Quantum gravity - Planck's constant as a scalar field?

[soothsayer]

"Quantum" gravity -- Planck's constant as a scalar field?

I was just reading about a fascinating new theory on the solution to the quantum gravity problem:

http://arxiv.org/pdf/1212.0454.pdf

I really like it, but I have one big problem with it:

The author states that
[itex]G = \frac{\hbar c}{m_{Pl}^2}[/itex]
where [itex]m_{Pl}^2[/itex] is the Planck mass, and says that gravity can then be considered to be coupled to Planck's constant. But my issue is: if [itex]m_{Pl}^2[/itex] is defined to be [itex]\hbar c/ G[/itex], then isn't this an empty statement? Specifically, the author goes on to say that Planck's constant could in fact be a scalar field, and the observed nonzero value of the Planck constant could be due to symmetry breaking after the big bang, much like in the Higgs mechanism. When defining Newton's gravitational constant, the author casually mentions that the Planck mass is constant, but how can that be true if it is tied to the Planck constant, which the author says is not actually a constant? Does the author mean that the Planck mass is equal to [itex]\hbar_0 c/G[/itex] where [itex]\hbar_0[/itex] is the current, experimental value of Planck's constant (The ground state of the field)? Is that valid?

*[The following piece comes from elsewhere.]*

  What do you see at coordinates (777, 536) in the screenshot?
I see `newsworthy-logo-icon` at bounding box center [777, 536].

Just wanted to get PF's thoughts on it. Thanks!

 

[DiracPool]

Is this article published in a Journal? All I can see is that it is from a Cornell U archive site. It looks like it could be some student's homework assignment. That may important in trying to address your question because I'm not seeing how Sabine derived that equation. Does it come out of a dimensional analysis of the Planck units? Or did he/she just make it up? That would be good to know as a start.

 

[soothsayer]

Well, it comes from the fact that the Planck mass, [itex]m_{Pl}[/itex] is DEFINED to be = [itex]\hbar c/ G[/itex], which basically comes from first principle. The thing is, everything besides G cancels out, so you basically get G = G, which gives you nothing.

The expression for the Planck mass can be found on its wikipedia page. I am unsure as to the source of this article. I do not know if it was published in a journal.

 

[pervect]

I managed to trace this to "third prize winner in the FQXi" essay contest.

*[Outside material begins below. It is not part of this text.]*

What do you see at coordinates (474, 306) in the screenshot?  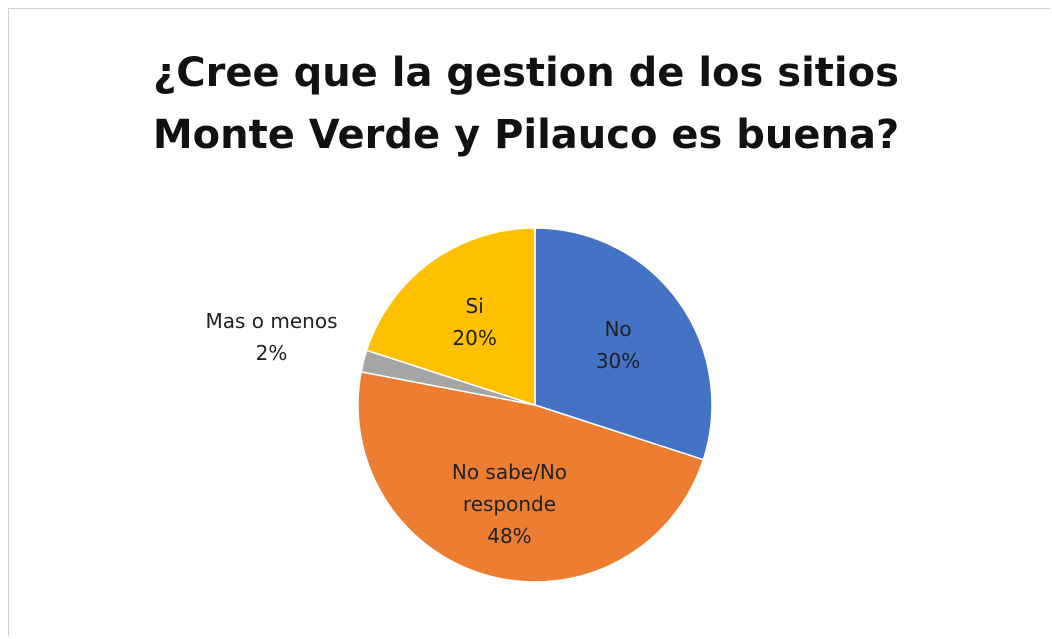 I see `data-label-name: Si` at bounding box center [474, 306].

I'm not familiar with FQXi, and I tend to be suspicious of sources I'm not familiar with.

A quick check into the author, Hossenfelder, shows they have some publication history in reputable journals (Physics Letters, for example).

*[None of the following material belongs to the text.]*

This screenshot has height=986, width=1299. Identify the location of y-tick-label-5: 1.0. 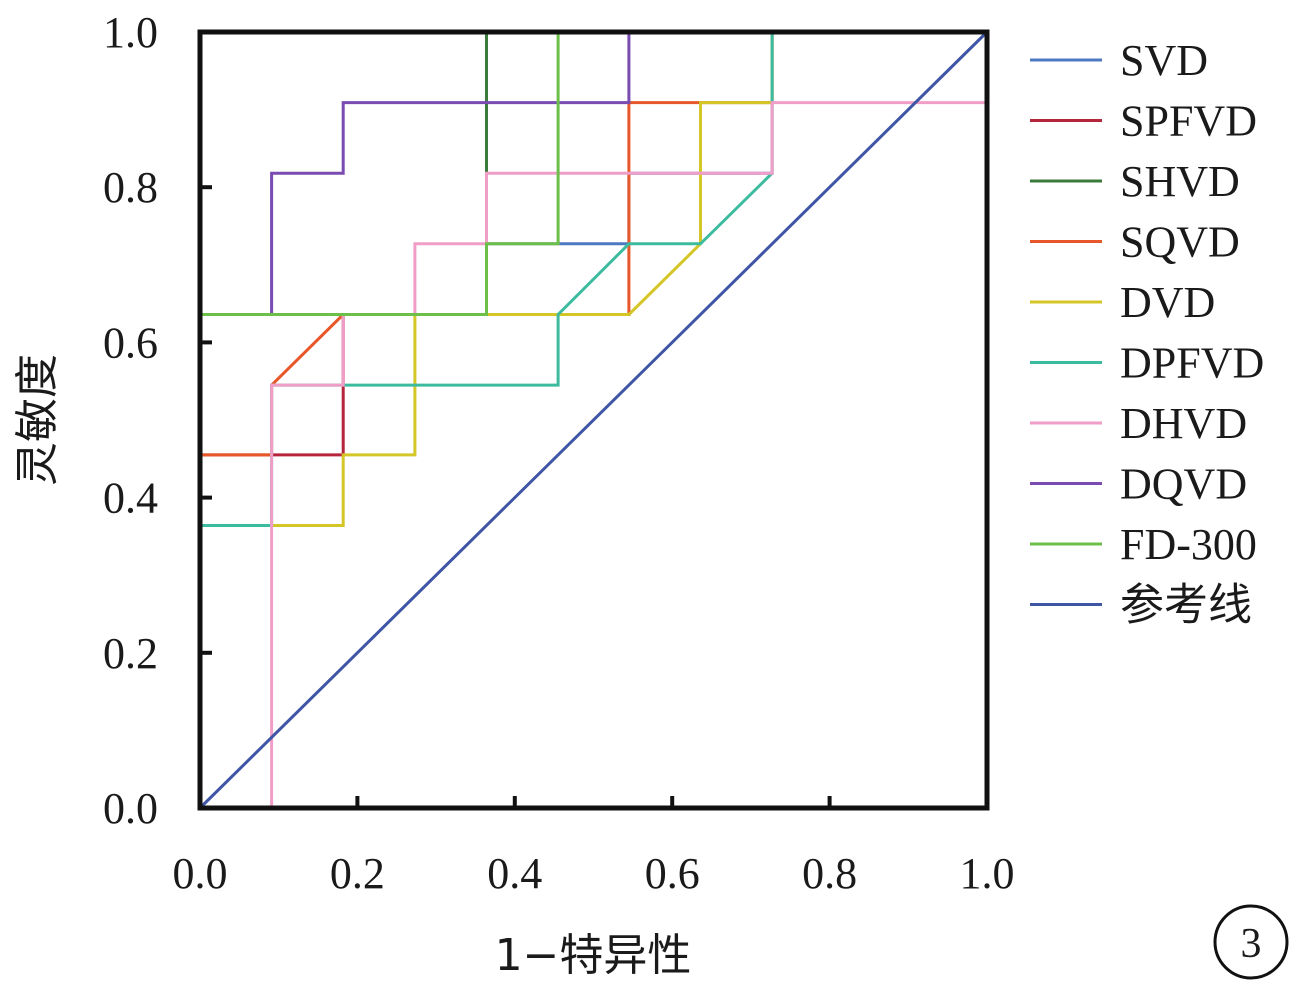
(130, 32).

My thoughts - overall I agree with the author's summay

I have argued that the fundamental theory can be neither classical nor quantized, but that quantization may be a phase that results from spontaneous symmetry breaking. Needless to say, this proposal is presently very speculative and immature.

And I think the idea is interesting and genuine, but needs more development (hence the publication in a rather off-the-beaten-track source. This is a bit of a red flag, but from my perspective the article doesn't seem obviously silly (unlike a lot of ideas one sees in off-the-beaten track journals). But I'm not terribly familiar with more than the basics of QM, so I can't say that someone more familiar wouldn't see flaws I don't.

I do give the author credit for fairly representing the status of the idea - it's apparently an idea he/she has been trying to work on to "beat into shape".

 

[kloptok]

The paper is discussed in this thread: https://www.physicsforums.com/showthread.php?t=632220

My personal feeling is that the author is serious and respected, and far from a crackpot. She also has a blog which you can find at http://backreaction.blogspot.se/

 

[cosmik debris]

The paper is discussed in this thread: https://www.physicsforums.com/showthread.php?t=632220

My personal feeling is that the author is serious and respected, and far from a crackpot. She also has a blog which you can find at http://backreaction.blogspot.se/

I agree with this, Bee, as she is sometimes known, is far from being a crackpot, as well as her excellent blog she has posted on this site.